# [PROBLEM]
Once you reach the line that holds "The image size is (1366, 654)." in the listing below, output it and every line after it through the line that holds "The image size is (994, 771).", word for word.

# [GIVEN RECORDS]
┌──

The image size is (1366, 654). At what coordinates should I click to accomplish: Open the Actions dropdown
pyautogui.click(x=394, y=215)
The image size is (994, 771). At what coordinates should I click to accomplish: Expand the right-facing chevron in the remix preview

└──
┌──

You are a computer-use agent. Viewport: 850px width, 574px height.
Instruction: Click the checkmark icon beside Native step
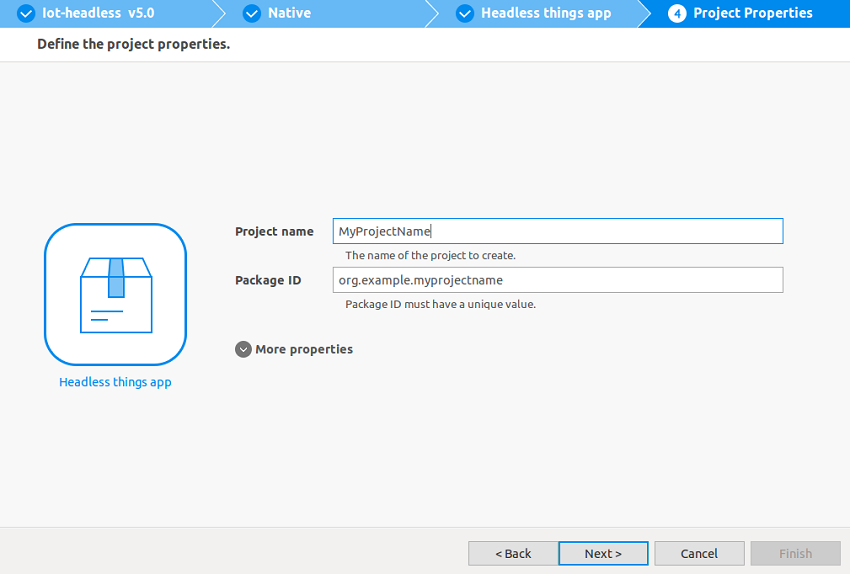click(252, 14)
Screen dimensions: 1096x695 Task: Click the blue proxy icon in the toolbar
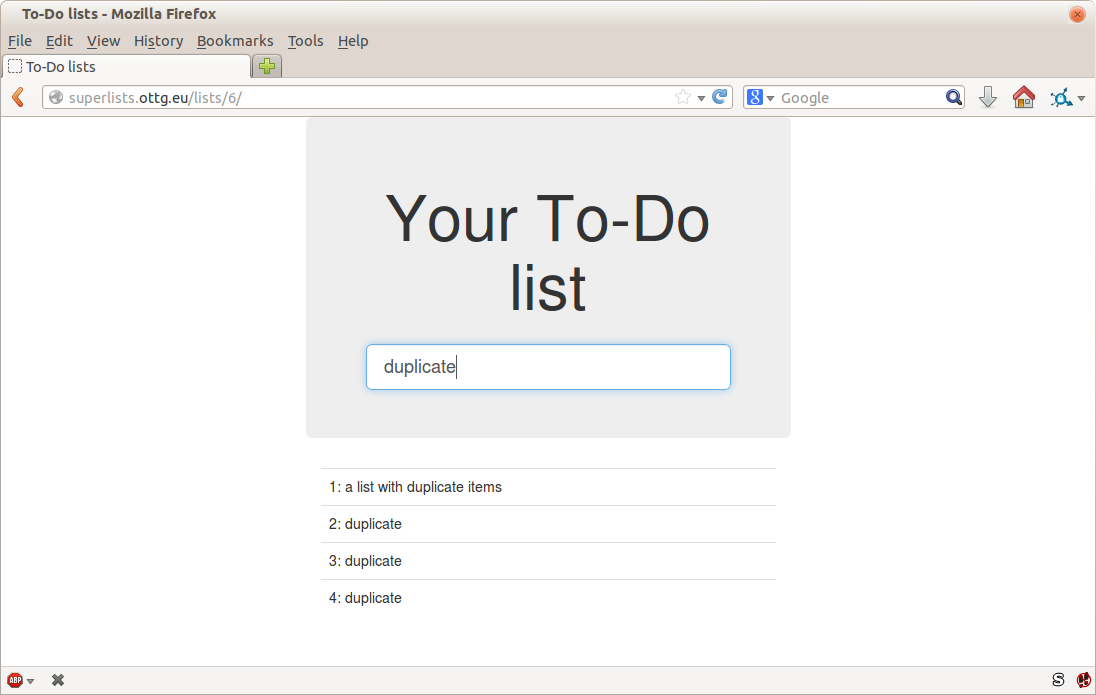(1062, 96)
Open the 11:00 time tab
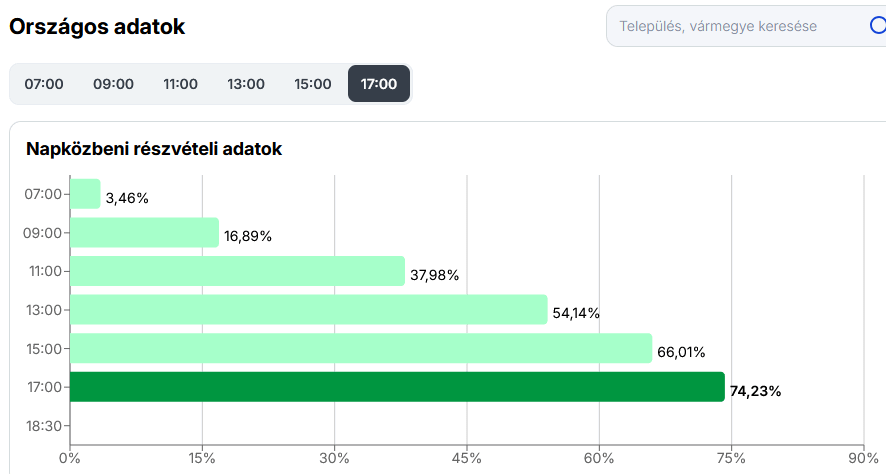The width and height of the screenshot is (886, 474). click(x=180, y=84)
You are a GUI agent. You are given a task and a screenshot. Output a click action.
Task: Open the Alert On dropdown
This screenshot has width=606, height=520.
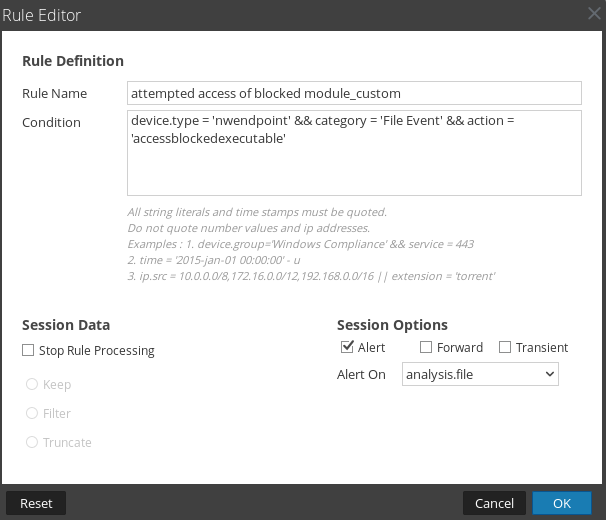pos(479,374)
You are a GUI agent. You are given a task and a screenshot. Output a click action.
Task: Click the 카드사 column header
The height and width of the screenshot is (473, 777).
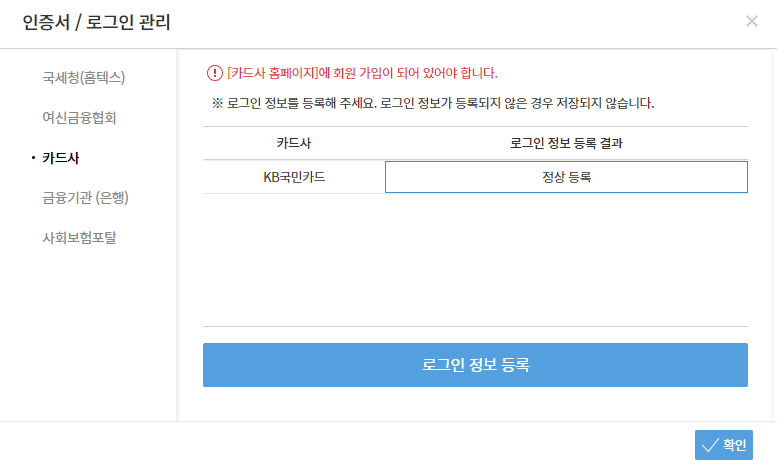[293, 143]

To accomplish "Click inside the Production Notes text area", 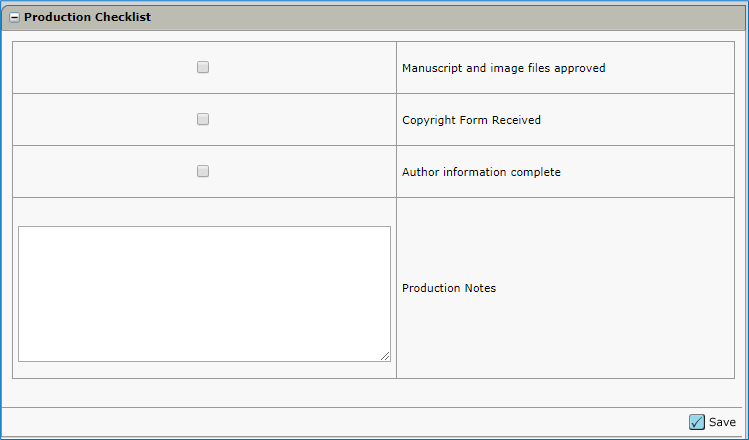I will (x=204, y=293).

└──

# [EXPECTED OUTPUT]
The image size is (1366, 654). At what coordinates should I click to accomplish: Open the Actions dropdown
pyautogui.click(x=394, y=215)
The image size is (994, 771). At what coordinates should I click to accomplish: Expand the right-facing chevron in the remix preview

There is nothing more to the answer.